Les soirs de veillée étaient fixés, tantôt chez l’un, tantôt chez l’autre. Elles n’étaient pas quotidiennes, car les gens écrasés de fatigue, se couchaient souvent tôt et de plus, il fallait « économiser la chandelle », qui en fait était une lampe à pétrole !
Ma mère choisissait souvent le mercredi soir, car le lendemain, nous n’allions pas à l’école.
Le soir, où la veillée était prévue, à l’heure dite, ma mère me dit: » Eugène, va chercher un broc d’eau ». Je redoutais ce commandement, car nous étions en hiver, il gelait très fort et la nuit était tombée depuis longtemps.
Nanti de mon espèce de cruche émaillée blanche, me voici dehors dans le noir obscur, sans clair de lune ! La bise soufflait dure. Ah ! qu’il était difficile d’affronter le froid et le noir, quand il faisait si bon près du fourneau.
La fontaine du lavoir se trouvait à environ deux cent mètres de notre maison, mais que d’embûches en perspectives (trous dans la chaussée, flaques de glace). Le plus dangereux étaient les chariots stationnés dans la rue et dont les limons ferrés pouvaient se révéler un piège dangereux, dont je garde d’ailleurs un très mauvais souvenir. Depuis, j’adoptais une tactique toute simple, mais efficace, pour éviter ces pièges: Je balançais devant moi le broc, comme l’aurait fait un aveugle avec sa canne blanche. Ma mère n’a jamais compris comment je pouvais écailler le broc en allant chercher de l’eau…
Après une marche hasardeuse, j’arrivais au lavoir où des chutes de glace descendaient de part et d’autre de la fontaine. Guidé par le bruit de la chute d’eau et après quelques belles glissades, j’arrivais à mettre le broc sous le coulant d’eau.

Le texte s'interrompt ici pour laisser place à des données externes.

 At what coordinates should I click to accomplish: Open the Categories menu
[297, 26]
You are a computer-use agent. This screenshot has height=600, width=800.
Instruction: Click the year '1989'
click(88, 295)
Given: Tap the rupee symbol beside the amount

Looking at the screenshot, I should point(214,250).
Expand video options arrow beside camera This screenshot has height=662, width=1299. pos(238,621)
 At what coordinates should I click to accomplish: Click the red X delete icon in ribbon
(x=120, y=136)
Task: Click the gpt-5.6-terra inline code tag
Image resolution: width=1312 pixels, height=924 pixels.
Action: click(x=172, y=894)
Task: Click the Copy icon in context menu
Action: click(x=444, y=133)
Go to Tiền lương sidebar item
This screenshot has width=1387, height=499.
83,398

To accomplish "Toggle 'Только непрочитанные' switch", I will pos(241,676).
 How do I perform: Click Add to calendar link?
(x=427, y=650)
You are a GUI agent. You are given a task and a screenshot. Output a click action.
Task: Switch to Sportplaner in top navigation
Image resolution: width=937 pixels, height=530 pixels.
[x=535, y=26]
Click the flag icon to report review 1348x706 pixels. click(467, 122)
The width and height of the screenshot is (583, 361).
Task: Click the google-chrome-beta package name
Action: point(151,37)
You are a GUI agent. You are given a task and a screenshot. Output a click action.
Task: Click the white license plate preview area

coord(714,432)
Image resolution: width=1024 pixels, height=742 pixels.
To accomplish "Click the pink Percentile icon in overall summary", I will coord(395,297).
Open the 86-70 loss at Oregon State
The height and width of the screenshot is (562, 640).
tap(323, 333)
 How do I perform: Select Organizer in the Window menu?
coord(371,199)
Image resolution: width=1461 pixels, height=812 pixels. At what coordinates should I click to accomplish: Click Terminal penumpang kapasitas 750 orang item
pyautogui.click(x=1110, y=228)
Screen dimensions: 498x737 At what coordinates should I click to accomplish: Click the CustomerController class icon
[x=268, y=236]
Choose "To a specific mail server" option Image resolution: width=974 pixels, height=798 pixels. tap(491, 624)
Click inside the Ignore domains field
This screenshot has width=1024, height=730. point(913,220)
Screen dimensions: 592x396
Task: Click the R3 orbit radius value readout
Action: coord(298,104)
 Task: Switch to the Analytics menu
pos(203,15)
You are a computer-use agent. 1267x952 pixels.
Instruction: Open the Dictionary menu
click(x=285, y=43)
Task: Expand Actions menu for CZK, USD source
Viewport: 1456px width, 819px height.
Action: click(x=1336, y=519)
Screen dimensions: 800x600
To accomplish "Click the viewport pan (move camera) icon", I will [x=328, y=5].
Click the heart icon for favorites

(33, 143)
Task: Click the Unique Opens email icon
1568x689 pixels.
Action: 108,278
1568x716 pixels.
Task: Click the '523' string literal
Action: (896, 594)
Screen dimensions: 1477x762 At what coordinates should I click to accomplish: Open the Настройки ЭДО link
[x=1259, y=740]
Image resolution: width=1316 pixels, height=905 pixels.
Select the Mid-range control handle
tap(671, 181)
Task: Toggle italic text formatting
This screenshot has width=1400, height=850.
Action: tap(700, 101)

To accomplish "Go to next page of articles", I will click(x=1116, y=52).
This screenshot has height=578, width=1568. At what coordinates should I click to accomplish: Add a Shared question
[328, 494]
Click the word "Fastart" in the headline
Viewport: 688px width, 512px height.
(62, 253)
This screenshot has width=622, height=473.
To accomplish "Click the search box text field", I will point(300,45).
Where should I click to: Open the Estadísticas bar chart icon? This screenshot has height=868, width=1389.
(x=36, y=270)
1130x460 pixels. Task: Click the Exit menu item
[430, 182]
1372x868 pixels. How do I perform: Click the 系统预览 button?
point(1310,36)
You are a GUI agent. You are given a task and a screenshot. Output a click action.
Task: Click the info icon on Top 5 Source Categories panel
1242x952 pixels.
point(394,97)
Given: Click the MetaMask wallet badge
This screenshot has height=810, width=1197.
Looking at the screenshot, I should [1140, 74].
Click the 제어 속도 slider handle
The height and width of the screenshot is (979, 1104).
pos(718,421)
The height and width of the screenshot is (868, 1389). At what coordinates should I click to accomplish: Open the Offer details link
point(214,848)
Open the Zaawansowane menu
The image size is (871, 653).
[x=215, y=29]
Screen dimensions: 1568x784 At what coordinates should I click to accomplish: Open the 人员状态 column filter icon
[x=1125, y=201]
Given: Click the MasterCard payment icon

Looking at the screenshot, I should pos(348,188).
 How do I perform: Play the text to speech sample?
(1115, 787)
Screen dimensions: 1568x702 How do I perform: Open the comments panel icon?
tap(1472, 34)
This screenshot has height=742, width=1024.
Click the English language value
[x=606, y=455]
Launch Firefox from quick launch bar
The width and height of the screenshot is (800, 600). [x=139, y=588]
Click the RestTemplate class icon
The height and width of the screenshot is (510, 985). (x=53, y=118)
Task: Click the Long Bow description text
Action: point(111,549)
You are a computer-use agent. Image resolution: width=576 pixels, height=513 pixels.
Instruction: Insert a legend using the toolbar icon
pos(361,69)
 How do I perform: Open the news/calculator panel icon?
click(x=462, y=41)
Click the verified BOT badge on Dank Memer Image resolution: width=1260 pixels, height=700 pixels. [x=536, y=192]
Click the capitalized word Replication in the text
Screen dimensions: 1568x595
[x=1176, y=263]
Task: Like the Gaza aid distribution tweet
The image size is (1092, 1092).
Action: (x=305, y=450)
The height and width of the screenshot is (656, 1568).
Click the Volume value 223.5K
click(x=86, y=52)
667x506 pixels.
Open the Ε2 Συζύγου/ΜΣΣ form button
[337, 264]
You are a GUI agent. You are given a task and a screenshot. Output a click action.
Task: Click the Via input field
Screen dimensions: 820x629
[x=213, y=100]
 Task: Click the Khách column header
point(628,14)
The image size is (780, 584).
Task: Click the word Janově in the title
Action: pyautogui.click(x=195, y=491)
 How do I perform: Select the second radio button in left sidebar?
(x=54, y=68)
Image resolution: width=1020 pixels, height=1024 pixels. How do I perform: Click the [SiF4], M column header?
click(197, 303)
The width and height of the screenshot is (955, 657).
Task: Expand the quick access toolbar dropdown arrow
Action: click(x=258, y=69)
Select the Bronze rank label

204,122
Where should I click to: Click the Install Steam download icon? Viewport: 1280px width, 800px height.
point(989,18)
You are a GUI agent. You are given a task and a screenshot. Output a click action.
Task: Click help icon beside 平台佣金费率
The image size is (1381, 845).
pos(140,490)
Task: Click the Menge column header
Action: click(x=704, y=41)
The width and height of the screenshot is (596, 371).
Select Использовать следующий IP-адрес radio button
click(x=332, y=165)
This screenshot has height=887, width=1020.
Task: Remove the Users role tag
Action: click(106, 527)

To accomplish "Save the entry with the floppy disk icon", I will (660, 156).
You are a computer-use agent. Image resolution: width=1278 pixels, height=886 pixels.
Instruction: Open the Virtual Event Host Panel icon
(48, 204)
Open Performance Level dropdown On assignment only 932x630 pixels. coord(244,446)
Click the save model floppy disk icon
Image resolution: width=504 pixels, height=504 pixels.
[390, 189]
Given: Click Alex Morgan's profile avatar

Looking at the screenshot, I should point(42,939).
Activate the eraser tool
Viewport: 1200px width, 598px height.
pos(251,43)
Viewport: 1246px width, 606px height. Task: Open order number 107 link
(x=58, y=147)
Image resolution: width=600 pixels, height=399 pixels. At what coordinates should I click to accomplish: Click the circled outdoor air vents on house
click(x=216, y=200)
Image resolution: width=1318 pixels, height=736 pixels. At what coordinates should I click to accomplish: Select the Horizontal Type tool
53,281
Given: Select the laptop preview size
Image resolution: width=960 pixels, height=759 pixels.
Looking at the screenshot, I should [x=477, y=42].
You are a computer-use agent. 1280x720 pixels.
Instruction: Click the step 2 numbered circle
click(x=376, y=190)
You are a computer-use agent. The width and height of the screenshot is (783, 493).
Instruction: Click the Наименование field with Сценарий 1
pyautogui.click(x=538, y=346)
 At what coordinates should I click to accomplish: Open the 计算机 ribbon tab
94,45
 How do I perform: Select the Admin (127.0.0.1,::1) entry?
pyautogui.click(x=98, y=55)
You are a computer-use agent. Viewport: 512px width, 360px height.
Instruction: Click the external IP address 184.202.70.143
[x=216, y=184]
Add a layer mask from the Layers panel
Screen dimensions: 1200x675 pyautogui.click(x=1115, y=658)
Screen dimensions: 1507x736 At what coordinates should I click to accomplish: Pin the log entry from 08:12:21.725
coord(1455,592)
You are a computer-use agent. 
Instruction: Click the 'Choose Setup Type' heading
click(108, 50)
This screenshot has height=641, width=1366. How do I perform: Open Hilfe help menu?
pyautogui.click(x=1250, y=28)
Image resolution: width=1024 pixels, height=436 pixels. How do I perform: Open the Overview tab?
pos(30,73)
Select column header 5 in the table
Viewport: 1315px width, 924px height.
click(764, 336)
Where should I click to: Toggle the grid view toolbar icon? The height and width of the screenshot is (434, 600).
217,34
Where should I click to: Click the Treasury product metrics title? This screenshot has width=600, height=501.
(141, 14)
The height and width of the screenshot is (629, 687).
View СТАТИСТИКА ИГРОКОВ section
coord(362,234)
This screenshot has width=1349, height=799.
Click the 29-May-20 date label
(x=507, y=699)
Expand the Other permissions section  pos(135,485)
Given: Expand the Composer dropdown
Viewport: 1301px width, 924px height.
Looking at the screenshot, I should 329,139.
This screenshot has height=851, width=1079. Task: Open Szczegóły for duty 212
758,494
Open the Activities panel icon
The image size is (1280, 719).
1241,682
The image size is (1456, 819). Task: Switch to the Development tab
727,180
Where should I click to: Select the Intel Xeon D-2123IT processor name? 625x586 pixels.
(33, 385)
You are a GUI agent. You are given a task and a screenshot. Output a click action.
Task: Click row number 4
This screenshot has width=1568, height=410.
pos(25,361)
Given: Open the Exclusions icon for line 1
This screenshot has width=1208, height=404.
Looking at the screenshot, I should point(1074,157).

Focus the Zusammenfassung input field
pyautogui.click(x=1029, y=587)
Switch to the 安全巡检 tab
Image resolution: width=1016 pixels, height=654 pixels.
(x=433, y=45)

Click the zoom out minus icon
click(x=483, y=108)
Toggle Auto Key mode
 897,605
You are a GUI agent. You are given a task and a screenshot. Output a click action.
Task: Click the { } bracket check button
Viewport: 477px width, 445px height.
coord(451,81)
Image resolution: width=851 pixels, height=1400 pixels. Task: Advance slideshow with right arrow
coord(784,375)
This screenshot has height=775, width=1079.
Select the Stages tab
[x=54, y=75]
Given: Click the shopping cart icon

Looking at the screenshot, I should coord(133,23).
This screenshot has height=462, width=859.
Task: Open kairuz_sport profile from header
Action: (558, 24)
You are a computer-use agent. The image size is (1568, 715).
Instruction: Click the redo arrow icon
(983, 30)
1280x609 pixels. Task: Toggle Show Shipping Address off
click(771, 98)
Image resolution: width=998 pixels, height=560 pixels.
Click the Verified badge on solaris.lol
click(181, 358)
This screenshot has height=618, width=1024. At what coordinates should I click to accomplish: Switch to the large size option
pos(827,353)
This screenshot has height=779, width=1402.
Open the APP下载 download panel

Soudain, j’entendis un bruit de serrure, de porte, qu’il me fut facile d’identifier, malgré l’opacité de la nuit; c’était ma tante Elodie, qui se rendait à notre veillée. Elle était la sœur de ma grand-mère maternelle et venait de Mamey. Elle avait épousé le père MARTIN de mon village et en était veuve. Sans visibilité, je la saluais. Surprise de s’entendre interpellée, elle me dit: » Ah! c’est toi Eugène, a t-on idée de chercher de l’eau à c’t heure ! tu vas te rompre les os ! ». Puis, refermant sa porte, elle se mit en route.
Je me souviendrais toujours du spectacle offert par tante Elodie, pendant sa marche nocturne: une nuée d’étincelles lui faisait un sillage lumineux; je ne songeais même plus à retirer mon broc qui débordait, je regardais, dans cette nuit noire, ces espèces de feux follets, voletant autour d’elle, dans une ambiance irréelle.
La Couvotte
Cette profusion d’étincelles venaient d’un récipient en fer que la tante portait à son bras et que je connaissais bien: c’était une sorte de seau, légèrement conique, avec une anse et sur le dessus duquel se trouvait deux petites portes mobiles, axées par une charnière. L’ensemble était percé de trous. L’utilisation de cette couvotte était fort simple, il suffisait de la remplir avec de la braise du fourneau, de la poser sur le sol puis d’y appuyer ses pieds pour se réchauffer pendant la veillée.
Dans la rue, la bise s’engouffrant par les trous de la couvotte, attisait les braises et provoquait cette nuée d’étincelles qui suivaient la porteuse de cette chaufferette rustique.